La llegada masiva podría haber sido alentada por la regularización de migrantes anunciada recientemente por el gobierno socialista de Sánchez o por la perspectiva de un próximo cambio de ejecutivo menos favorable a la acogida de migrantes, hipótesis difíciles de confirmar, según los analistas.
¿Un arma de negociación de Marruecos?
Los analistas también apuntan que las crisis migratorias recurrentes y el supuesto laxismo de las fuerzas de seguridad marroquíes para "abrir las puertas" serían un arma de presión diplomática.
Marruecos reivindica su soberanía sobre Ceuta y Melilla desde su independencia en 1956, pero España ha rechazado de plano cualquier negociación sobre las dos ciudades.
Según Cembrero, "las autoridades marroquíes han visto una oportunidad de forzar a España a negociar el futuro de esas ciudades".
Ante esta reivindicación territorial "inaceptable", Echeverría pide "europeizar" la cuestión. "Hay que conseguir de la Unión Europea, como Estado miembro que somos, medidas de retorsión", asegura.
La entrada de los migrantes desató una crisis europea
El ingreso de los migrantes a Ceuta provocó una crisis en el seno de la Unión Europea.
Al menos 34 personas murieron en el intento de llegar al enclave, según el gobierno local.
La ciudad autónoma de unos 84.000 habitantes vivió una de sus peores crisis migratorias de los últimos años con la llegada en un periodo de apenas unas horas de decenas de miles de personas, en su mayoría hombres jóvenes y adolescentes, a nado pero también saltando las vallas fronterizas.
Varios países europeos reaccionaron con firmeza ante esta brusca crisis migratoria, empezando por Italia, que dijo que quiere cerrar el espacio Schengen a España, una propuesta respaldada por Finlandia y Dinamarca pero que según juristas consultados por AFP no es posible aplicar con el marco legal vigente.
"Estamos preparados para actuar, incluso con medidas excepcionales (...) como la suspensión del espacio Schengen con España", afirmó la jefa del Gobierno, Giorgia Meloni.
En Washington, el presidente estadounidense, el republicano Donald Trump, calificó de "terribles" las imágenes. "Así estaremos nosotros dentro de tres años si gana el bando equivocado", declaró en Fox News antes de las elecciones de medio mandato de noviembre, para las que los demócratas parten con ventaja en algunas encuestas.
El presidente francés, Emmanuel Macron, ofreció ayuda a España al tiempo que su ministro del Interior, Laurent Nuñez, anunció el refuerzo de la frontera franco-española.
Testimonios en primera persona: angustia y tragedia en la frontera
Según las cifras del ministerio del Interior español, las llegadas masivas empezaron el jueves de madrugada.
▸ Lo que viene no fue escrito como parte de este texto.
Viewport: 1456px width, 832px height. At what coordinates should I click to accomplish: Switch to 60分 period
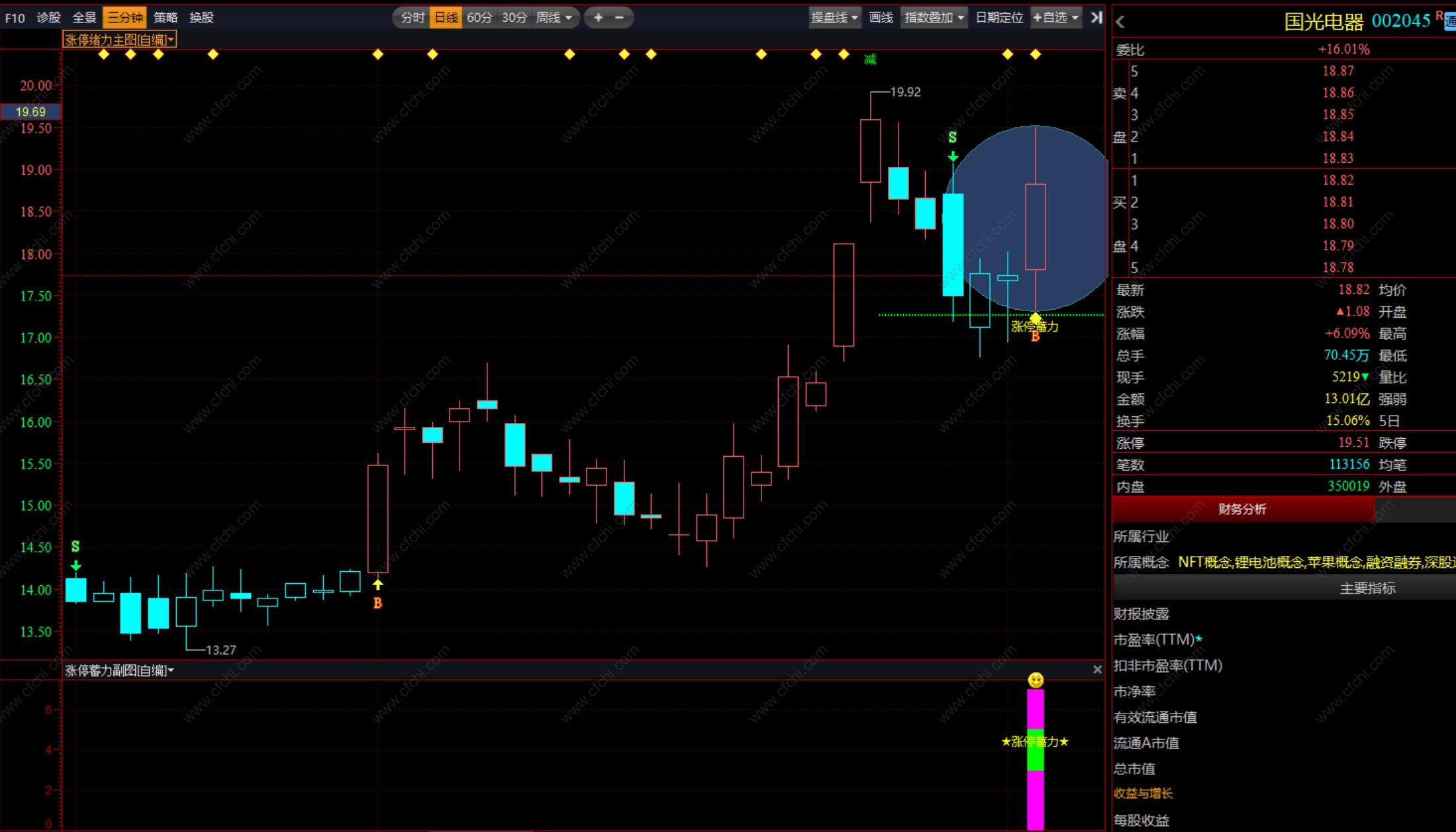(x=479, y=18)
Sin embargo el viernes cerca de 37.500 personas ya habían vuelto a Marruecos, según la misma fuente.
"Tuve miedo desde el principio. La sensación es como en la pandemia, que más vale estar metido en la casa que fuera", dijo Yolanda Moreno, de 56 años.
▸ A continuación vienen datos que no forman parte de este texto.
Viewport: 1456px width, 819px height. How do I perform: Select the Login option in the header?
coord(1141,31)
"Si sales a ayudar entorpeces a la gente de la policía o a la Guardia Civil, pero si te quedas en la casa, te estás comiendo por dentro los nervios", dijo a la AFP.
Vivas, el presidente de la ciudad autónoma, lamentó en una comparecencia una respuesta "tardía e insuficiente" del gobierno de Madrid y dijo que "asimilar esta presión es absolutamente imposible".
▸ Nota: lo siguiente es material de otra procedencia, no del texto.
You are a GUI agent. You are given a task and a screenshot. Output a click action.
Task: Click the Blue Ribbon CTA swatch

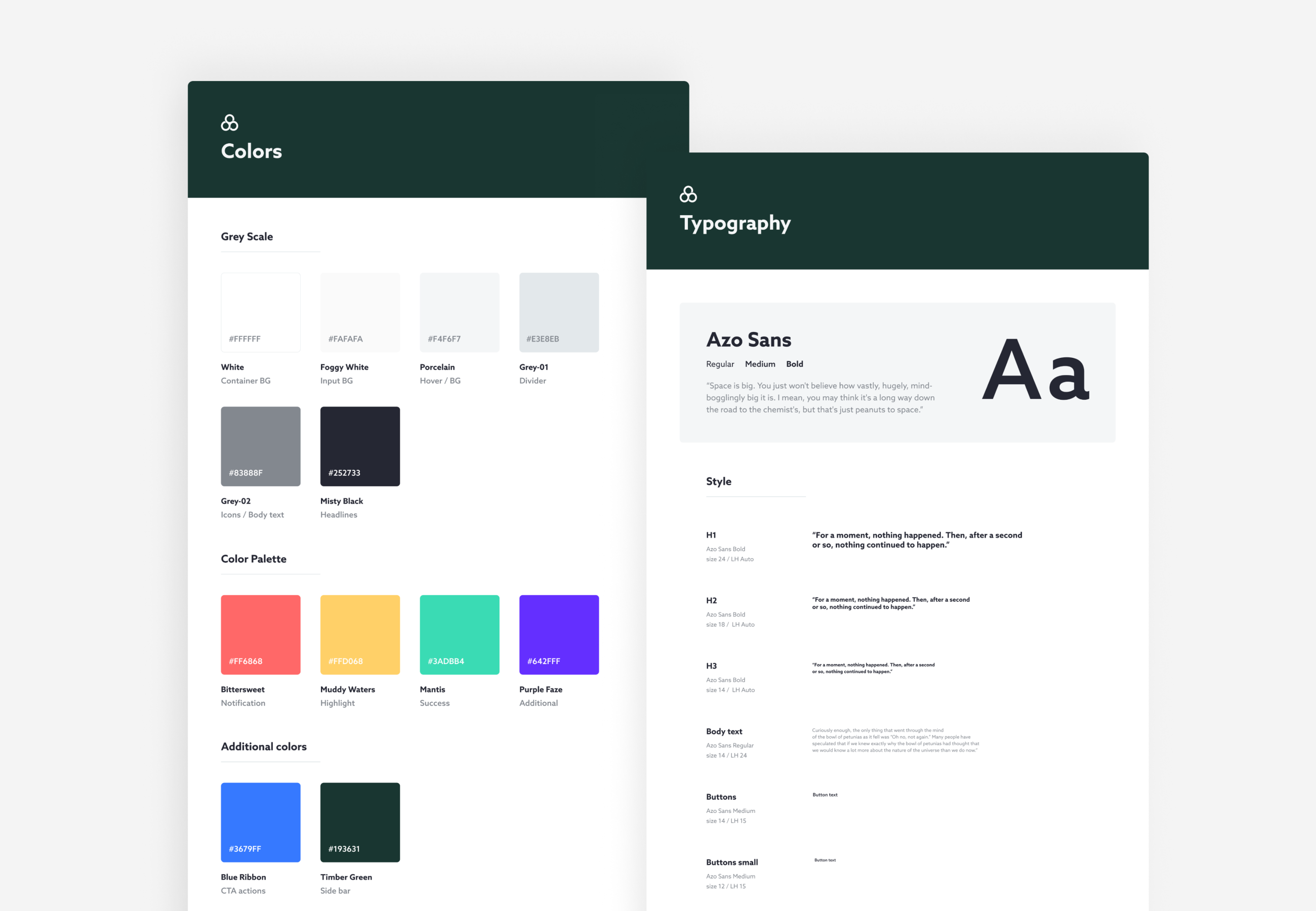point(260,822)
En las calles de Ceuta, los comercios estaban cerrados como si fuera un domingo y la confederación local de empresarios recomendó mantener cerrados los comercios "hasta que se garantice la seguridad".
Una periodista de AFP vio a policías amenazando con sus porras a grupos de migrantes mientras les señalaban el camino hacia la frontera con Marruecos.
"¡Que os vayáis!", dijo uno de los agentes a un pequeño grupo en el paseo del Revellín, en el centro de la ciudad.
También el viernes centenares de ceutíes se manifestaron frente al ayuntamiento para protestar al grito de "¡Ceuta unida jamás será vencida!". Algunos de ellos gritaban "¡A por ellos!" y lanzaron insultos contra el presidente Sánchez.